Stored records:
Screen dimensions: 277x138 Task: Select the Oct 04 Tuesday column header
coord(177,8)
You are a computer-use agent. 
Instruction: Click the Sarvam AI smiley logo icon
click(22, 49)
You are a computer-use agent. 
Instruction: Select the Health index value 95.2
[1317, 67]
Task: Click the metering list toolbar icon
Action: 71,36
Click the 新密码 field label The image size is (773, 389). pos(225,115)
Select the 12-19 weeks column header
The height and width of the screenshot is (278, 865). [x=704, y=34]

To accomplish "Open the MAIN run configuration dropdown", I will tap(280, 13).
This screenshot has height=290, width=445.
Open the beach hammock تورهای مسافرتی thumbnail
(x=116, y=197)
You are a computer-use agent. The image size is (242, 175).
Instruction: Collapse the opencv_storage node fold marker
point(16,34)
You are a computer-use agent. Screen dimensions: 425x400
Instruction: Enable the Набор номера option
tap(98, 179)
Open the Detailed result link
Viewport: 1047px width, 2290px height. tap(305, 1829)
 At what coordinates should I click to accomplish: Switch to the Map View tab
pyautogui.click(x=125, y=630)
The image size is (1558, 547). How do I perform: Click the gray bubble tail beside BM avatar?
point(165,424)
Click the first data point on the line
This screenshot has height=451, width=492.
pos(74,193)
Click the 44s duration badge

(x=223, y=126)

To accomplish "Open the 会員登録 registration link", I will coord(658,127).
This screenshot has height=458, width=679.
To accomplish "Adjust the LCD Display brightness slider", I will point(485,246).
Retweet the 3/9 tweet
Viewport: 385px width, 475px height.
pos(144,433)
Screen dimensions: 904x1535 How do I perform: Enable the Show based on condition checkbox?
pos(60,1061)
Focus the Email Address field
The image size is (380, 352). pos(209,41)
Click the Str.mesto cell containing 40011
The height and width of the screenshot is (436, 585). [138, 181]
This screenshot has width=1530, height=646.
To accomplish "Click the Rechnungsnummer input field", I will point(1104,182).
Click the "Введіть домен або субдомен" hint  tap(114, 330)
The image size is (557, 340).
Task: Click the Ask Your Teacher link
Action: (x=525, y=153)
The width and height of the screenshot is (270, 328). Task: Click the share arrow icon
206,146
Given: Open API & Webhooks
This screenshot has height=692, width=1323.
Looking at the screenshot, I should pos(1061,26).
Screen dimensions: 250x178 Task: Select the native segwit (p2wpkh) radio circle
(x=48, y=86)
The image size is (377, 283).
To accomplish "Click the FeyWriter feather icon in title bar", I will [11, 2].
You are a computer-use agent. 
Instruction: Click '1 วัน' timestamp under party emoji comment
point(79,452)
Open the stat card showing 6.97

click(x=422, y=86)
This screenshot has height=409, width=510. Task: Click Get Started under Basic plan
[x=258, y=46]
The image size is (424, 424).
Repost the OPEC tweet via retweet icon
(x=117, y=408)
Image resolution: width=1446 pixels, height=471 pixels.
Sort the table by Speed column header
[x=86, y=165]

TASK REQUIREMENTS:
Return every entry exactly; no line may be missing.

EXERCISE RESULT:
Screen dimensions: 277x138 Task: Select the Oct 04 Tuesday column header
coord(177,8)
You are a computer-use agent. 
Instruction: Click the Sarvam AI smiley logo icon
click(22, 49)
You are a computer-use agent. 
Instruction: Select the Health index value 95.2
[1317, 67]
Task: Click the metering list toolbar icon
Action: 71,36
Click the 新密码 field label The image size is (773, 389). pos(225,115)
Select the 12-19 weeks column header
The height and width of the screenshot is (278, 865). [x=704, y=34]

To accomplish "Open the MAIN run configuration dropdown", I will tap(280, 13).
This screenshot has height=290, width=445.
Open the beach hammock تورهای مسافرتی thumbnail
(x=116, y=197)
You are a computer-use agent. The image size is (242, 175).
Instruction: Collapse the opencv_storage node fold marker
point(16,34)
You are a computer-use agent. Screen dimensions: 425x400
Instruction: Enable the Набор номера option
tap(98, 179)
Open the Detailed result link
Viewport: 1047px width, 2290px height. tap(305, 1829)
 At what coordinates should I click to accomplish: Switch to the Map View tab
pyautogui.click(x=125, y=630)
The image size is (1558, 547). How do I perform: Click the gray bubble tail beside BM avatar?
point(165,424)
Click the first data point on the line
This screenshot has height=451, width=492.
pos(74,193)
Click the 44s duration badge

(x=223, y=126)

To accomplish "Open the 会員登録 registration link", I will coord(658,127).
This screenshot has height=458, width=679.
To accomplish "Adjust the LCD Display brightness slider", I will point(485,246).
Retweet the 3/9 tweet
Viewport: 385px width, 475px height.
pos(144,433)
Screen dimensions: 904x1535 How do I perform: Enable the Show based on condition checkbox?
pos(60,1061)
Focus the Email Address field
The image size is (380, 352). pos(209,41)
Click the Str.mesto cell containing 40011
The height and width of the screenshot is (436, 585). [138, 181]
This screenshot has width=1530, height=646.
To accomplish "Click the Rechnungsnummer input field", I will point(1104,182).
Click the "Введіть домен або субдомен" hint  tap(114, 330)
The image size is (557, 340).
Task: Click the Ask Your Teacher link
Action: (x=525, y=153)
The width and height of the screenshot is (270, 328). Task: Click the share arrow icon
206,146
Given: Open API & Webhooks
This screenshot has height=692, width=1323.
Looking at the screenshot, I should pos(1061,26).
Screen dimensions: 250x178 Task: Select the native segwit (p2wpkh) radio circle
(x=48, y=86)
The image size is (377, 283).
To accomplish "Click the FeyWriter feather icon in title bar", I will [11, 2].
You are a computer-use agent. 
Instruction: Click '1 วัน' timestamp under party emoji comment
point(79,452)
Open the stat card showing 6.97

click(x=422, y=86)
This screenshot has height=409, width=510. Task: Click Get Started under Basic plan
[x=258, y=46]
The image size is (424, 424).
Repost the OPEC tweet via retweet icon
(x=117, y=408)
Image resolution: width=1446 pixels, height=471 pixels.
Sort the table by Speed column header
[x=86, y=165]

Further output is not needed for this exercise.